Unnamed: 0,label,SMS,predicted
4458,ham,Later i guess. I needa do mcat study too.,ham
4459,ham,But i haf enuff space got like 4 mb...,ham
4460,spam,Had your mobile 10 mths? Update to latest Oran...,spam
4461,ham,All sounds good. Fingers . Makes it difficult ...,ham
4462,ham,"All done, all handed in. Don't know if mega sh...",ham


Now let's see in how many rows did we get label = predicted

In [26]:
correct = 0
total = test_data.shape[0]

for row in test_data.iterrows():
    row = row[1]
    if row['label'] == row['predicted']:
        correct += 1

In [28]:
print('Total correct predictions:', correct)
print('Incorrect predictions:', total - correct)
print('Accuracy:', correct/ total)

Total correct predictions: 1100
Incorrect predictions: 14
Accuracy: 0.9874326750448833


We got 98.74% of our messages correctly labeled by the sapm filter.

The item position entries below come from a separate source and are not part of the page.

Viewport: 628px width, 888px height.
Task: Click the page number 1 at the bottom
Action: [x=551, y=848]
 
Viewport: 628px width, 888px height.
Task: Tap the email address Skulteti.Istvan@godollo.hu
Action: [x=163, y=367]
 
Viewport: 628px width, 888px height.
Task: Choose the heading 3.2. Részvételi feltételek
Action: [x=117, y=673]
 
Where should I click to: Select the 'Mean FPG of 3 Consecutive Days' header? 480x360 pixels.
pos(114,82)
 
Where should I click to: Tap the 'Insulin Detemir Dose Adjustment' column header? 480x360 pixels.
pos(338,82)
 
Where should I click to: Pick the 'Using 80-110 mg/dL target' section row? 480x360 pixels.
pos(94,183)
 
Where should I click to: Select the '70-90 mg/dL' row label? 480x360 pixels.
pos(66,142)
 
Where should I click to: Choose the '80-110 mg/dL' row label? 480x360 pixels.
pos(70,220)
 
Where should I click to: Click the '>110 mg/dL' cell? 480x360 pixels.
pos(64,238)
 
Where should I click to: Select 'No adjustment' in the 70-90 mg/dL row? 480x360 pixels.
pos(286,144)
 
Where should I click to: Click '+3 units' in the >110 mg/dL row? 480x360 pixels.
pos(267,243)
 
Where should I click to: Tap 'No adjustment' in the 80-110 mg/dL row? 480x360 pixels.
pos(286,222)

This is more than our target of 80%. Let's check the 14 messages which got incorrectly labeled and see why could that have happened.

In [40]:
incorrect_predictions = pd.DataFrame(columns=test_data.columns)

for row in test_data.iterrows():
    row = row[1]
    if row['label'] != row['predicted']:
        incorrect_predictions = incorrect_predictions.append(row)

In [48]:
import pandas as pd
pd.set_option('display.max_colwidth', None)
print(incorrect_predictions['SMS'])

4572                                                                                                                                                                                                                                                                                                         Not heard from U4 a while. Call me now am here all night with just my knickers on. Make me beg for it like U did last time 01223585236 XX Luv Nikiyu4.net
4593                                                                                                                                                                                                                                                                                                   More people are dogging in your area now. Call 09090204448 and join like minded guys. Why not arrange 1 yourself. There's 1 this evening. A£1.50 minAPN LS278BB
4610                                                                                      

Looks like some spam messages were written in a very human like conversation that the algorithm classified them as non-spam. The issue could be fixed with a bigger learning data for the algorithm and making a more complex version of it. For example taking in case-senstivity and punctuations into account.